■ Records:
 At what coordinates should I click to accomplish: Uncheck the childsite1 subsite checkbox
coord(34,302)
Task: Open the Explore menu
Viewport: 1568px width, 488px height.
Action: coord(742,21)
---
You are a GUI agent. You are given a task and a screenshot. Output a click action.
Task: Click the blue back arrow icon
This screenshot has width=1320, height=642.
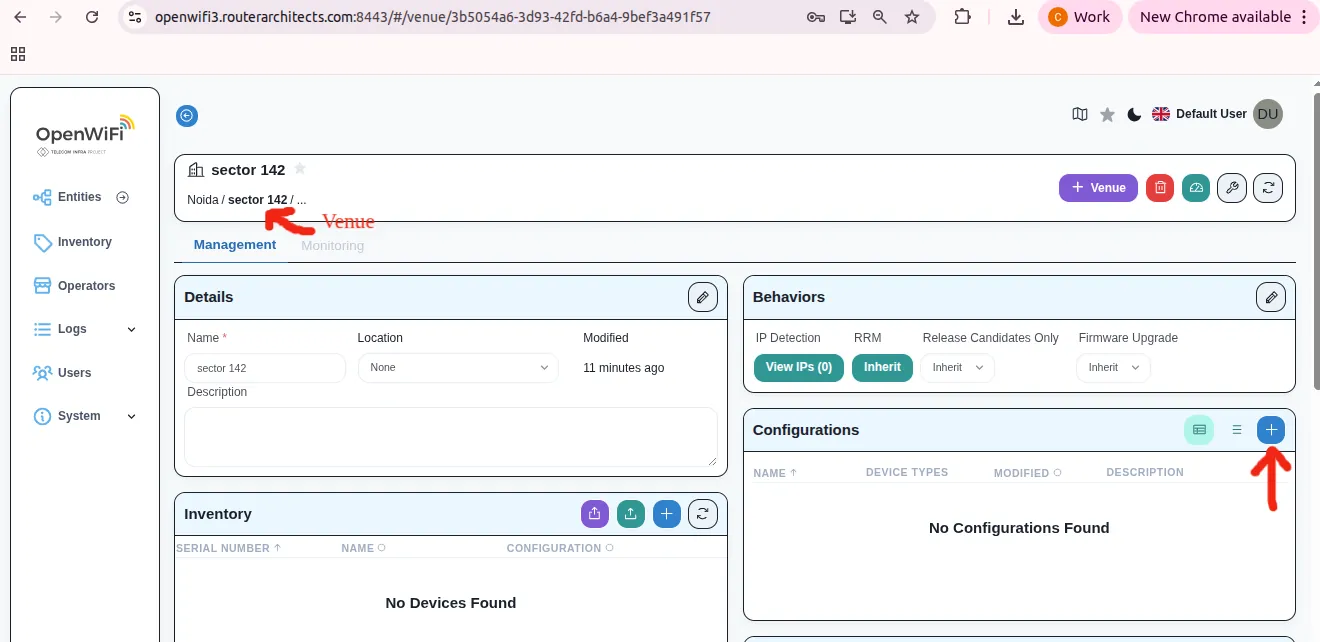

■ Aim of the exercise:
Read the data above and pull out each line that holds the string "screenshot".

■ Exercise solution:
You are a GUI agent. You are given a task and a screenshot. Output a click action.
This screenshot has width=1320, height=642.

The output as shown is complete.